2. Statistical Analysis: A. Design: JLLS, B. Execution: JLLS, C. Review and Critique; JLLS

3. Manuscript Preparation: A. Writing of the first draft: JLLS, NSZ, B. Review and Critique; NSZ, JLLS

Corresponding Author

Correspondence to:

José Luis López-Sendón Moreno

Servicio de Neurología. Planta 7D. Hospital Ramón y Cajal. 28034 Madrid. Spain.

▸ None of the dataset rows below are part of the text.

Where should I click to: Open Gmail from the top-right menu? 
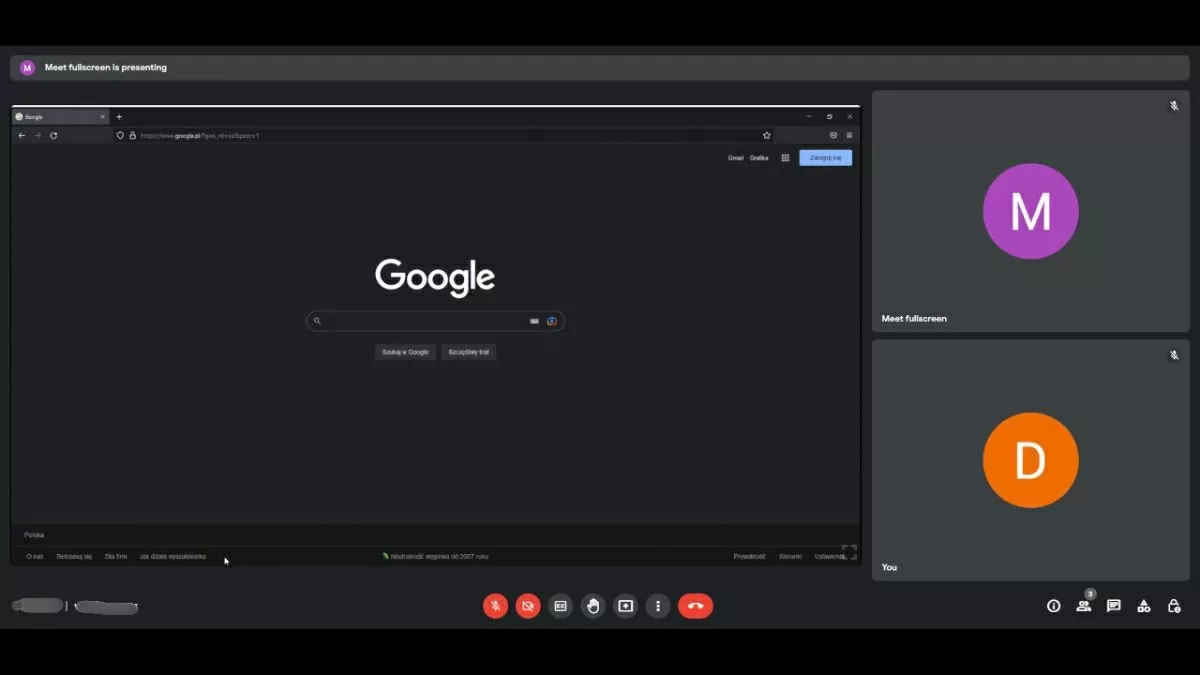[x=735, y=157]
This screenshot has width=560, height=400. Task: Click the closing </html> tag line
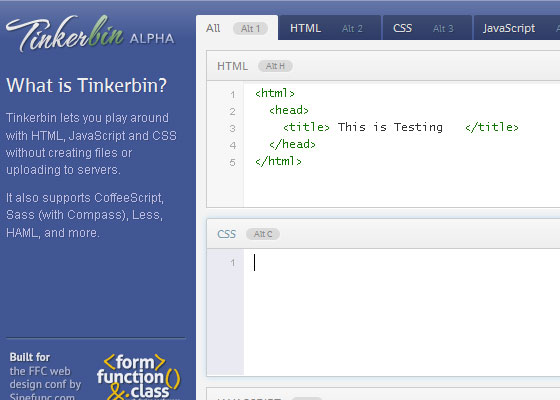[x=278, y=161]
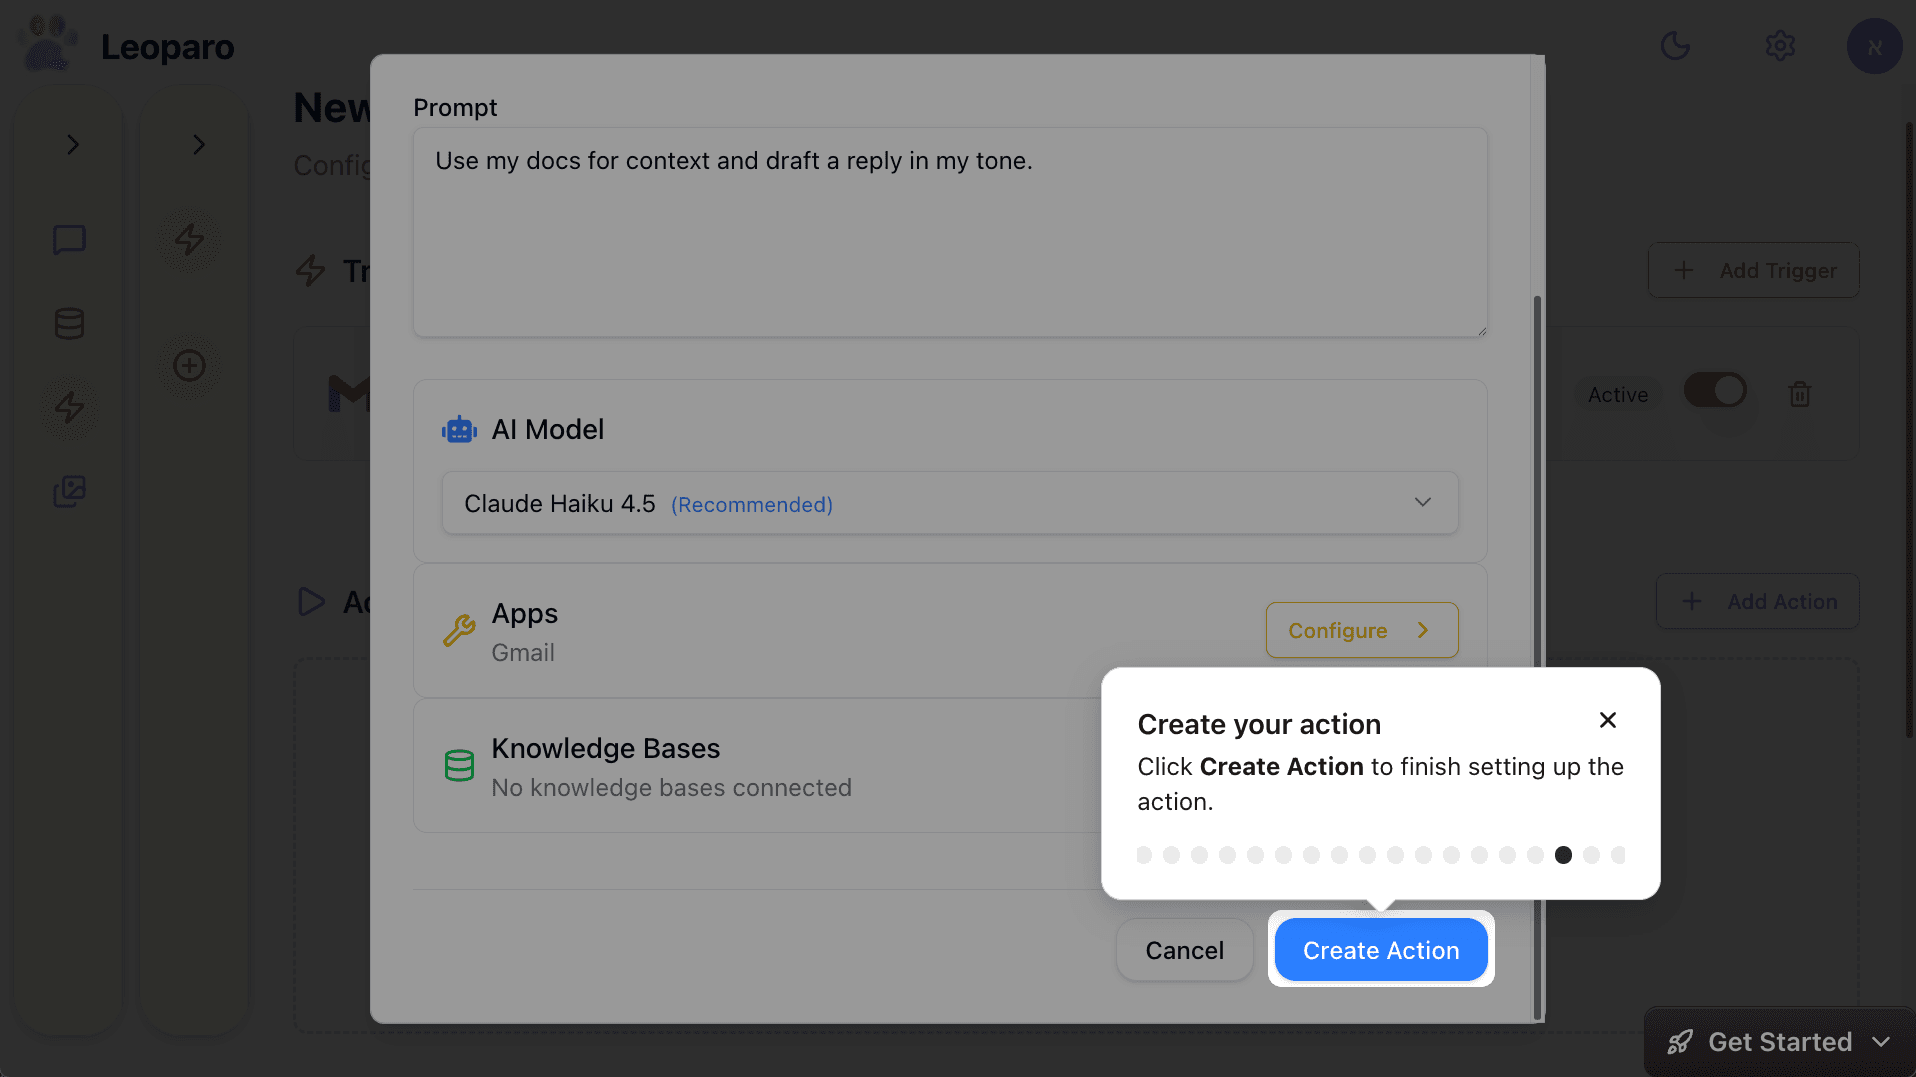Toggle the Active trigger switch
The width and height of the screenshot is (1916, 1077).
pyautogui.click(x=1714, y=391)
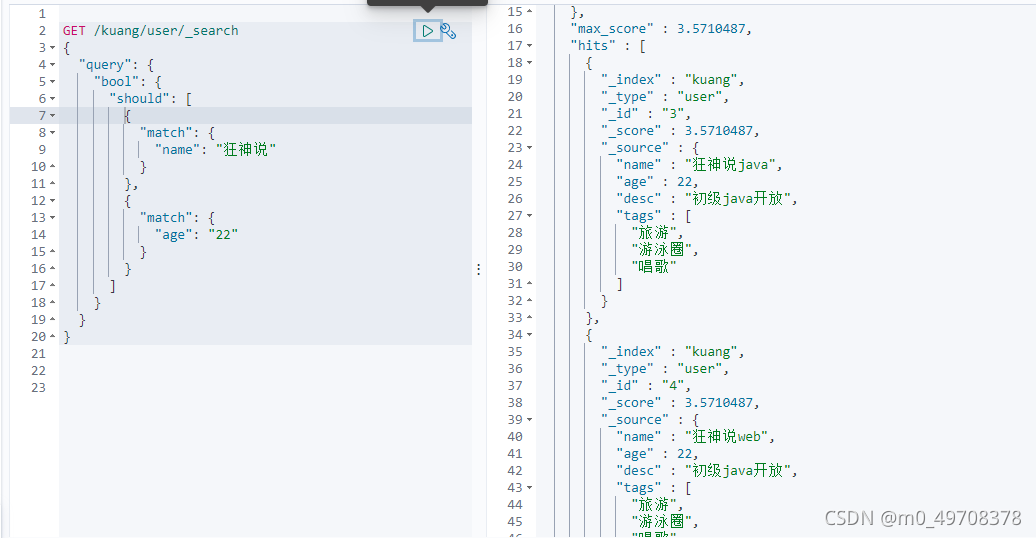Collapse the highlighted block at line 7

pos(52,116)
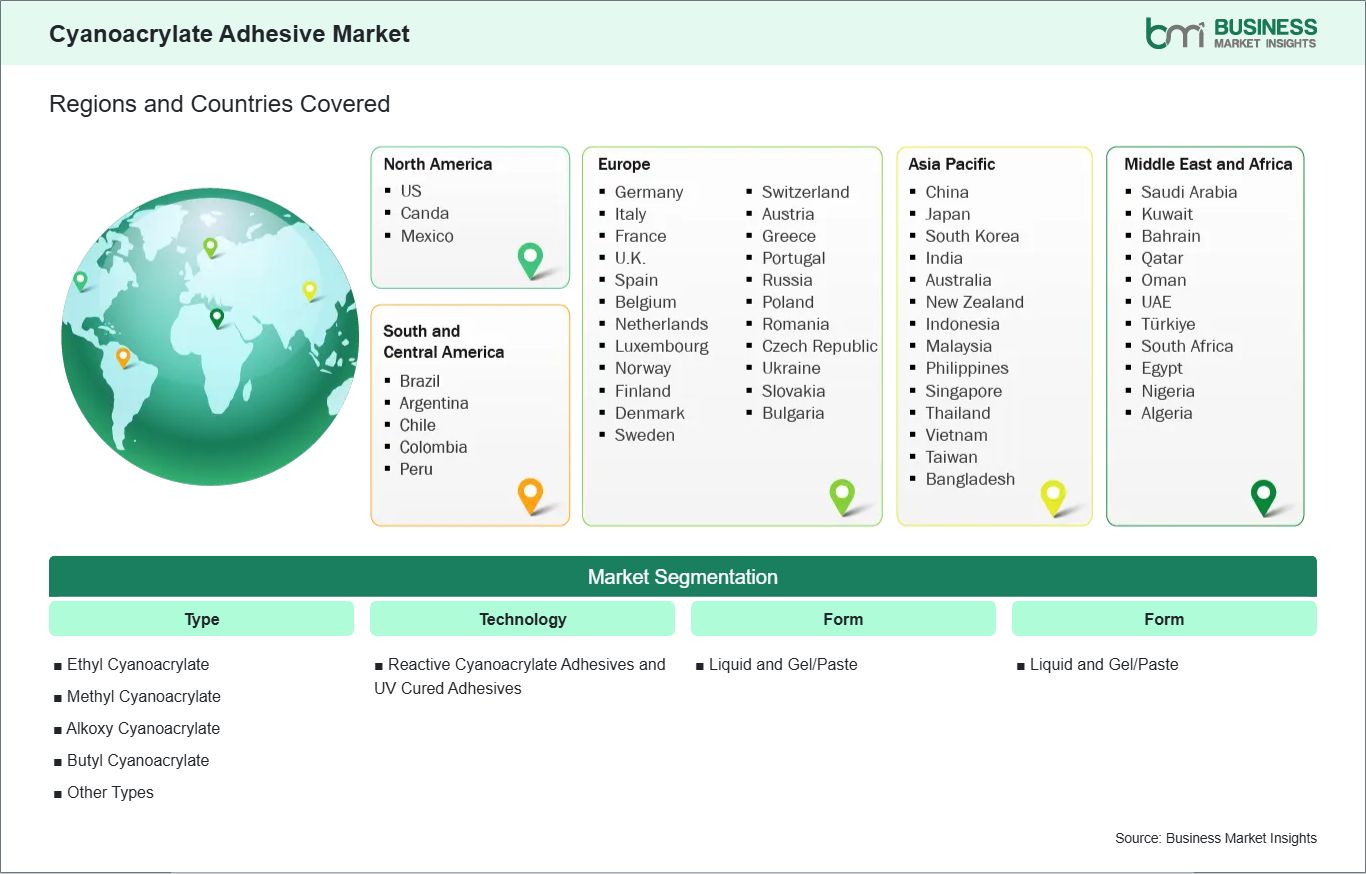Click Germany in the Europe list
Viewport: 1366px width, 874px height.
(x=648, y=192)
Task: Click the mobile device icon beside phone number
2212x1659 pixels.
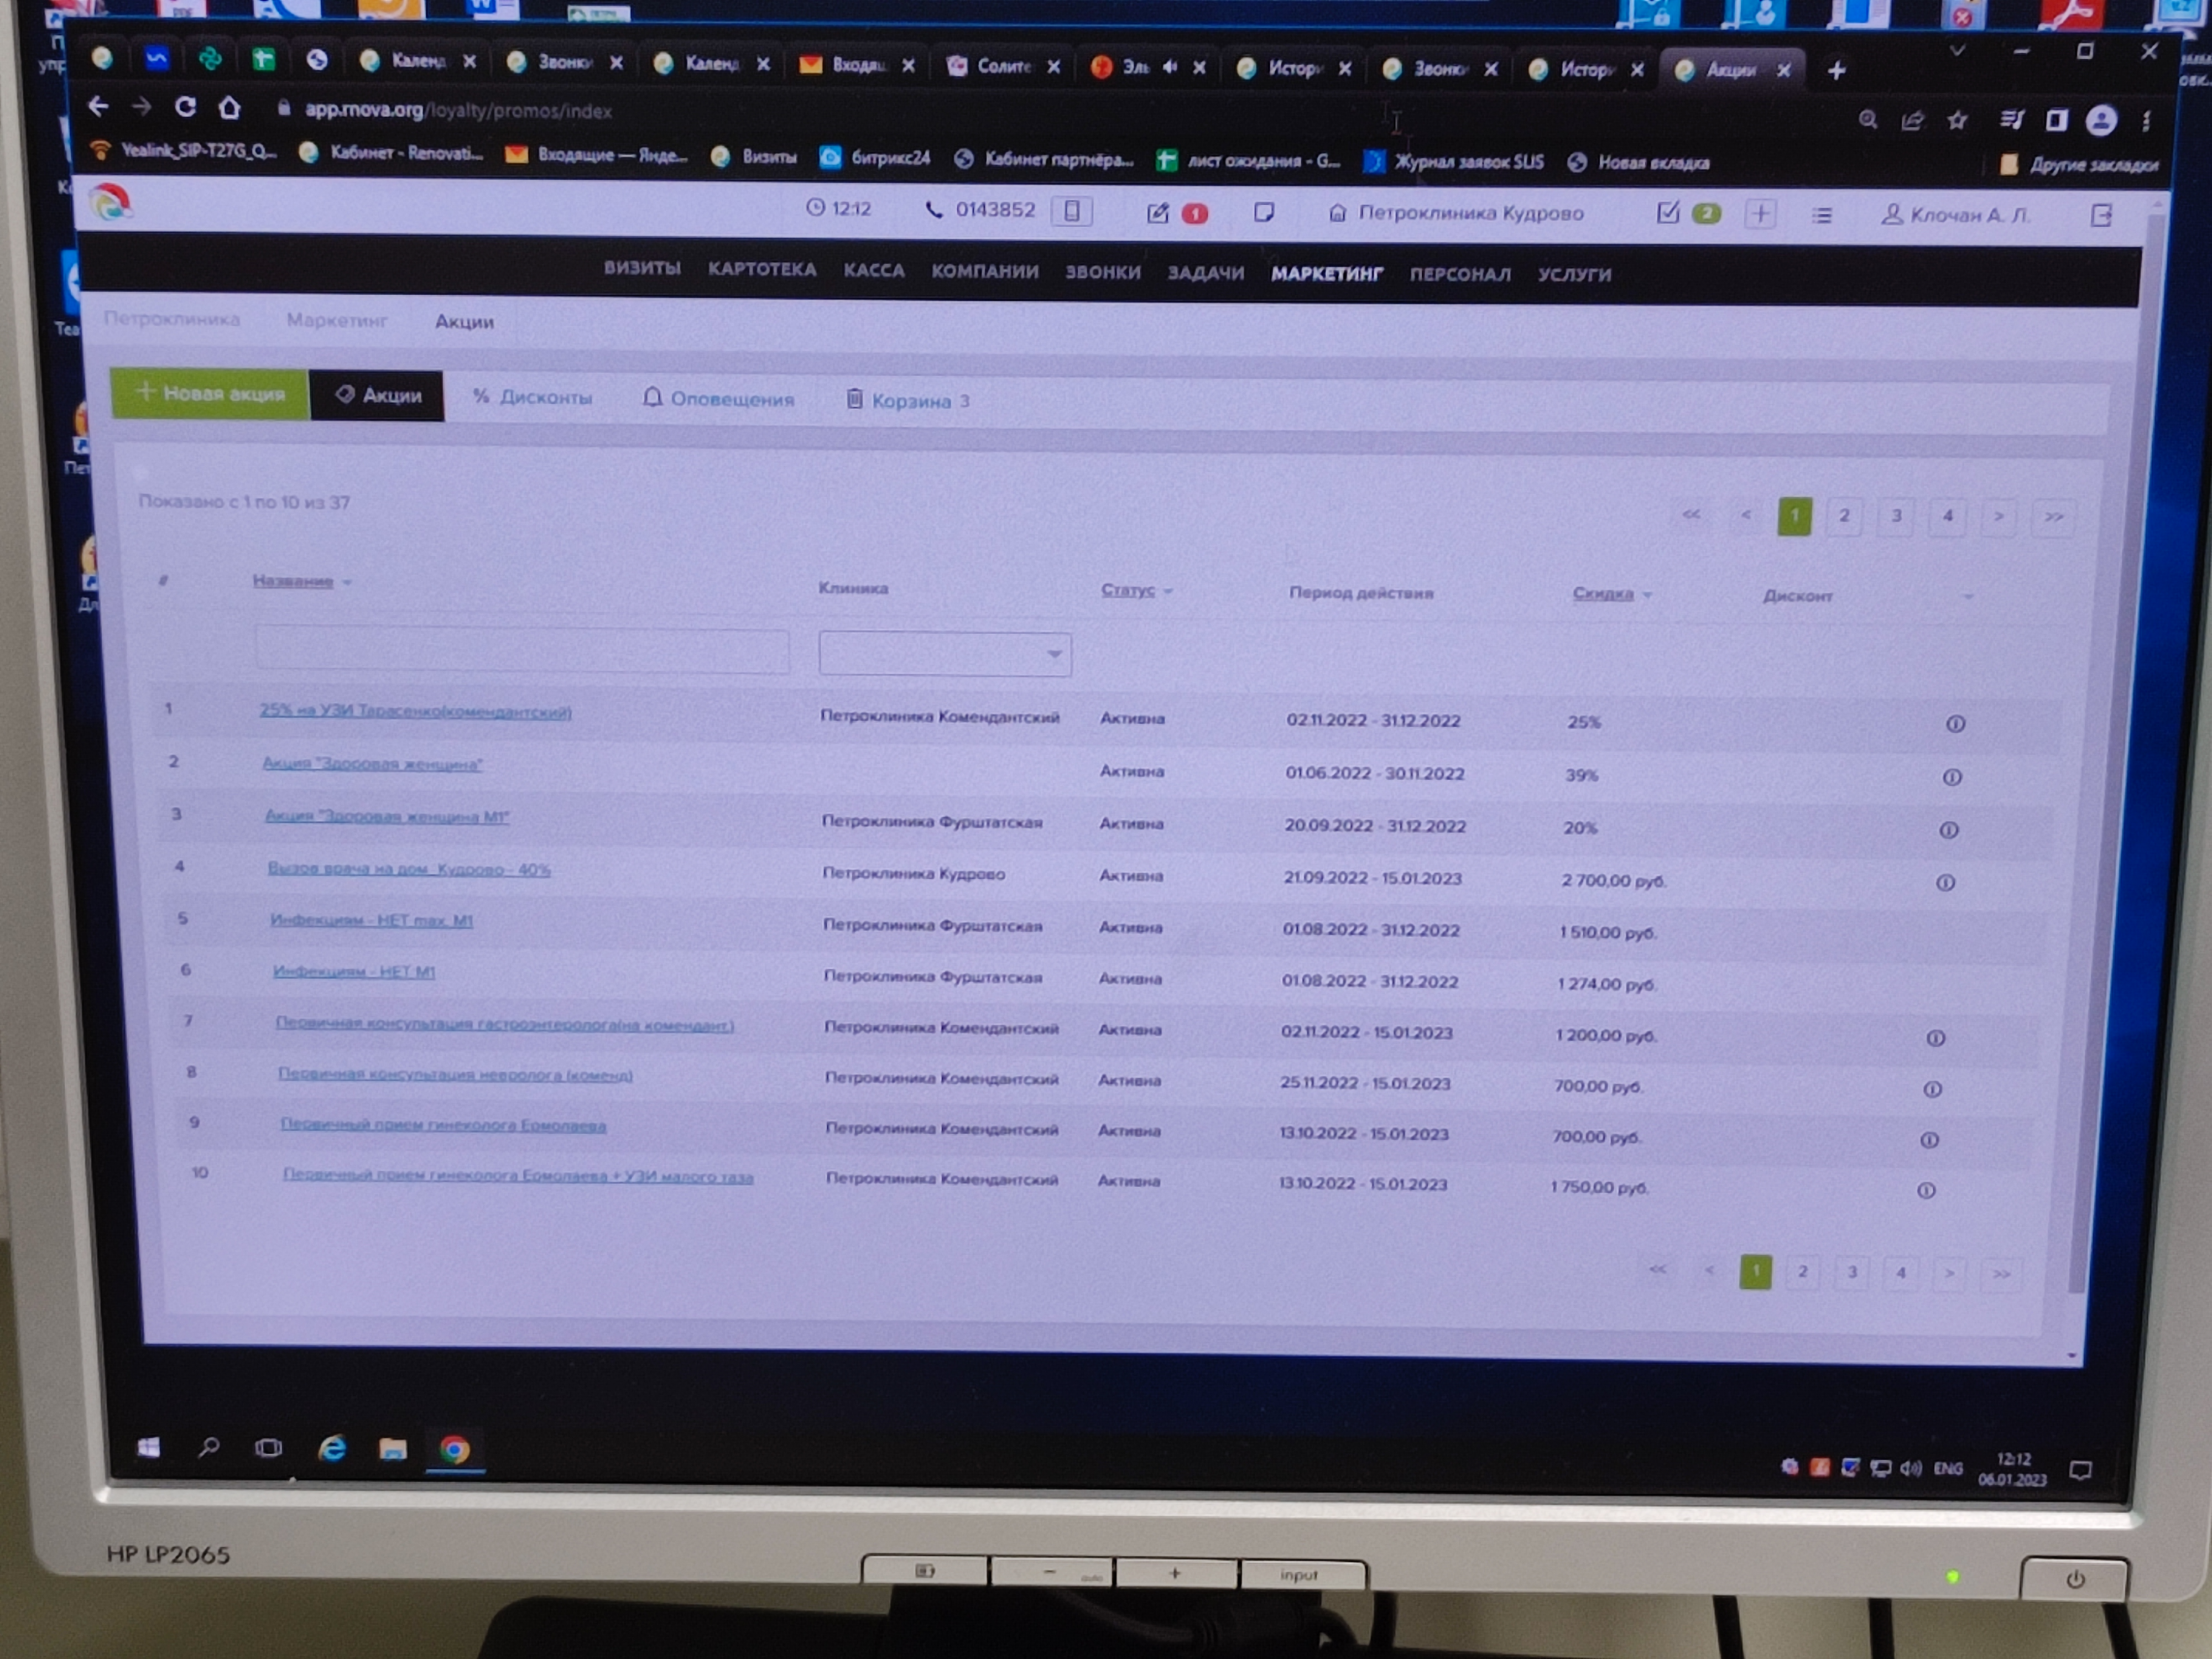Action: point(1071,211)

Email: jlsendonmoreno@salud.madrid.org

Telephone number: 0034-913368821

Conflict of interests

The authors have declared that no competing interests exist.

Ethical Approval

The study was approved by the “Comité Etico de Investigación Clínica (CEIC) del Hospital Ramón y Cajal” (hospital’s local Research Ethical Committe). SAT-HD trial was approved by the “Comité Etico de Investigación Clínica (CEIC) del Hospital Ramón y Cajal” (hospital’s local Research Ethical Committe) and the Spanish Agency of Medicines. Comité Etico de Investigación Clínica (CEIC) del Hospital Ramón y Cajal” (Hospital’s local Research Ethical Committe) and the Spanish Agency of Medicines approved the collection and storage of samples at the Hospital Ramón y Cajal CSF Biobank. All participants provided written informed consent for this study.